TASK INSTRUCTIONS >> Each line below needs to be restated word for word.

SOURCE RECORDS >>

'''

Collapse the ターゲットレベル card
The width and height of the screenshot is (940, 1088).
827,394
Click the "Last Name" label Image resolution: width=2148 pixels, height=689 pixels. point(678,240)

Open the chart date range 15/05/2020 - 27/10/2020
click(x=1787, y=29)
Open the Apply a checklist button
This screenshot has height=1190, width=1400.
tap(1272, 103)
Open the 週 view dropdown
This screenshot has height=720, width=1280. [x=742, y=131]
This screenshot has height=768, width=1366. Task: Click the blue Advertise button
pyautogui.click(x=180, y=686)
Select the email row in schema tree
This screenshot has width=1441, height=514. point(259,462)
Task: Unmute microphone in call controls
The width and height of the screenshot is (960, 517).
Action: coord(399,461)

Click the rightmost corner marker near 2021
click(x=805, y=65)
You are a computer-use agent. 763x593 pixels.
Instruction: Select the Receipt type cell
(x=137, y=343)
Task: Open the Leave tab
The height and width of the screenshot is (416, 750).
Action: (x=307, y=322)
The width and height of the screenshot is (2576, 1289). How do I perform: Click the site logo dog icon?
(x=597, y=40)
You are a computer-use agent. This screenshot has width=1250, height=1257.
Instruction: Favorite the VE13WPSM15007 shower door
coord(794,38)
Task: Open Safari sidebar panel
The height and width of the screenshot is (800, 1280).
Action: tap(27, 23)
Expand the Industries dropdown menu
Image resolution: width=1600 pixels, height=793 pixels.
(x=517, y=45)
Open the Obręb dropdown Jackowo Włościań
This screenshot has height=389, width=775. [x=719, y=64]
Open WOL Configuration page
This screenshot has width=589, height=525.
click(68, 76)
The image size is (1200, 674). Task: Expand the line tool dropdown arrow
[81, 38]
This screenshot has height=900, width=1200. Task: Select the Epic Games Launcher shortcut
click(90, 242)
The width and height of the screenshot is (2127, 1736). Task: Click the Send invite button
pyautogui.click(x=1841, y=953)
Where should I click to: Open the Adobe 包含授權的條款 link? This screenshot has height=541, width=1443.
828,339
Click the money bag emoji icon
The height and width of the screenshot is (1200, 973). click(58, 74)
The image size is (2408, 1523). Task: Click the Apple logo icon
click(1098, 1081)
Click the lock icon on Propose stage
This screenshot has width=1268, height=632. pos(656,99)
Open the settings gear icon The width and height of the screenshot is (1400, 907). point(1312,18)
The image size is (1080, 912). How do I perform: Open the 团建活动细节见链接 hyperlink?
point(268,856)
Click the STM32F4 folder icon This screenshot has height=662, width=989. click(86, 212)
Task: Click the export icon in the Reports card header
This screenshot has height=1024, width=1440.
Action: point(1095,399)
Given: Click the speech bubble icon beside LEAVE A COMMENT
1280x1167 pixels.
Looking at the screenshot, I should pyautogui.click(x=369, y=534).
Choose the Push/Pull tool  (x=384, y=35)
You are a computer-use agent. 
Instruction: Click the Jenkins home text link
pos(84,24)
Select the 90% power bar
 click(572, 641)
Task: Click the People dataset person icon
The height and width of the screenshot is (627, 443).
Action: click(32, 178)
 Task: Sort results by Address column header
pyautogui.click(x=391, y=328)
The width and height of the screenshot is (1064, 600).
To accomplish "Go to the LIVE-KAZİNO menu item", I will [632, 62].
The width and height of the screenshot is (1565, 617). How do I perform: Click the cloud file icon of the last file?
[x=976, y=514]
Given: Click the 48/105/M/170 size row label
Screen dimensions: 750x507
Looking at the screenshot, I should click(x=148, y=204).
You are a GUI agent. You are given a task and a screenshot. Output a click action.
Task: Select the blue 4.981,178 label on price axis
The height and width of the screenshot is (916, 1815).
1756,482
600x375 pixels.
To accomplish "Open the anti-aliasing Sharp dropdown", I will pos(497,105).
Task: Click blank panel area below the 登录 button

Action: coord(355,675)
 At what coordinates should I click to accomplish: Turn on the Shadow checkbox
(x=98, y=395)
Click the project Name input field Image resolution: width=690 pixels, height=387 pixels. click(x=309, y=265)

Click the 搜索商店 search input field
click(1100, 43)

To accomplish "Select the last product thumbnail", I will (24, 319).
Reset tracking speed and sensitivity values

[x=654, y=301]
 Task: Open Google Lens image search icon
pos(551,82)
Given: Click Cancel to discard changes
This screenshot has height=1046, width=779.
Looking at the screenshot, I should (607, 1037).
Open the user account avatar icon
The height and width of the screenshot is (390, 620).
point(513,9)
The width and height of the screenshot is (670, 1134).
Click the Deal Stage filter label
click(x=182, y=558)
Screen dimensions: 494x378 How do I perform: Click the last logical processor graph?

'''

TASK ANSWER >>
Collapse the ターゲットレベル card
The width and height of the screenshot is (940, 1088).
827,394
Click the "Last Name" label Image resolution: width=2148 pixels, height=689 pixels. point(678,240)

Open the chart date range 15/05/2020 - 27/10/2020
click(x=1787, y=29)
Open the Apply a checklist button
This screenshot has height=1190, width=1400.
tap(1272, 103)
Open the 週 view dropdown
This screenshot has height=720, width=1280. [x=742, y=131]
This screenshot has height=768, width=1366. Task: Click the blue Advertise button
pyautogui.click(x=180, y=686)
Select the email row in schema tree
This screenshot has width=1441, height=514. point(259,462)
Task: Unmute microphone in call controls
The width and height of the screenshot is (960, 517).
Action: coord(399,461)

Click the rightmost corner marker near 2021
click(x=805, y=65)
You are a computer-use agent. 763x593 pixels.
Instruction: Select the Receipt type cell
(x=137, y=343)
Task: Open the Leave tab
The height and width of the screenshot is (416, 750).
Action: (x=307, y=322)
The width and height of the screenshot is (2576, 1289). How do I perform: Click the site logo dog icon?
(x=597, y=40)
You are a computer-use agent. This screenshot has width=1250, height=1257.
Instruction: Favorite the VE13WPSM15007 shower door
coord(794,38)
Task: Open Safari sidebar panel
The height and width of the screenshot is (800, 1280).
Action: tap(27, 23)
Expand the Industries dropdown menu
Image resolution: width=1600 pixels, height=793 pixels.
(x=517, y=45)
Open the Obręb dropdown Jackowo Włościań
This screenshot has height=389, width=775. [x=719, y=64]
Open WOL Configuration page
This screenshot has width=589, height=525.
click(68, 76)
The image size is (1200, 674). Task: Expand the line tool dropdown arrow
[81, 38]
This screenshot has height=900, width=1200. Task: Select the Epic Games Launcher shortcut
click(90, 242)
The width and height of the screenshot is (2127, 1736). Task: Click the Send invite button
pyautogui.click(x=1841, y=953)
Where should I click to: Open the Adobe 包含授權的條款 link? This screenshot has height=541, width=1443.
828,339
Click the money bag emoji icon
The height and width of the screenshot is (1200, 973). click(58, 74)
The image size is (2408, 1523). Task: Click the Apple logo icon
click(1098, 1081)
Click the lock icon on Propose stage
This screenshot has width=1268, height=632. pos(656,99)
Open the settings gear icon The width and height of the screenshot is (1400, 907). point(1312,18)
The image size is (1080, 912). How do I perform: Open the 团建活动细节见链接 hyperlink?
point(268,856)
Click the STM32F4 folder icon This screenshot has height=662, width=989. click(86, 212)
Task: Click the export icon in the Reports card header
This screenshot has height=1024, width=1440.
Action: point(1095,399)
Given: Click the speech bubble icon beside LEAVE A COMMENT
1280x1167 pixels.
Looking at the screenshot, I should pyautogui.click(x=369, y=534).
Choose the Push/Pull tool  (x=384, y=35)
You are a computer-use agent. 
Instruction: Click the Jenkins home text link
pos(84,24)
Select the 90% power bar
 click(572, 641)
Task: Click the People dataset person icon
The height and width of the screenshot is (627, 443).
Action: click(32, 178)
 Task: Sort results by Address column header
pyautogui.click(x=391, y=328)
The width and height of the screenshot is (1064, 600).
To accomplish "Go to the LIVE-KAZİNO menu item", I will [632, 62].
The width and height of the screenshot is (1565, 617). How do I perform: Click the cloud file icon of the last file?
[x=976, y=514]
Given: Click the 48/105/M/170 size row label
Screen dimensions: 750x507
Looking at the screenshot, I should click(x=148, y=204).
You are a GUI agent. You are given a task and a screenshot. Output a click action.
Task: Select the blue 4.981,178 label on price axis
The height and width of the screenshot is (916, 1815).
1756,482
600x375 pixels.
To accomplish "Open the anti-aliasing Sharp dropdown", I will pos(497,105).
Task: Click blank panel area below the 登录 button

Action: coord(355,675)
 At what coordinates should I click to accomplish: Turn on the Shadow checkbox
(x=98, y=395)
Click the project Name input field Image resolution: width=690 pixels, height=387 pixels. click(x=309, y=265)

Click the 搜索商店 search input field
click(1100, 43)

To accomplish "Select the last product thumbnail", I will (24, 319).
Reset tracking speed and sensitivity values

[x=654, y=301]
 Task: Open Google Lens image search icon
pos(551,82)
Given: Click Cancel to discard changes
This screenshot has height=1046, width=779.
Looking at the screenshot, I should (607, 1037).
Open the user account avatar icon
The height and width of the screenshot is (390, 620).
point(513,9)
The width and height of the screenshot is (670, 1134).
Click the Deal Stage filter label
click(x=182, y=558)
Screen dimensions: 494x378 How do I perform: Click the last logical processor graph?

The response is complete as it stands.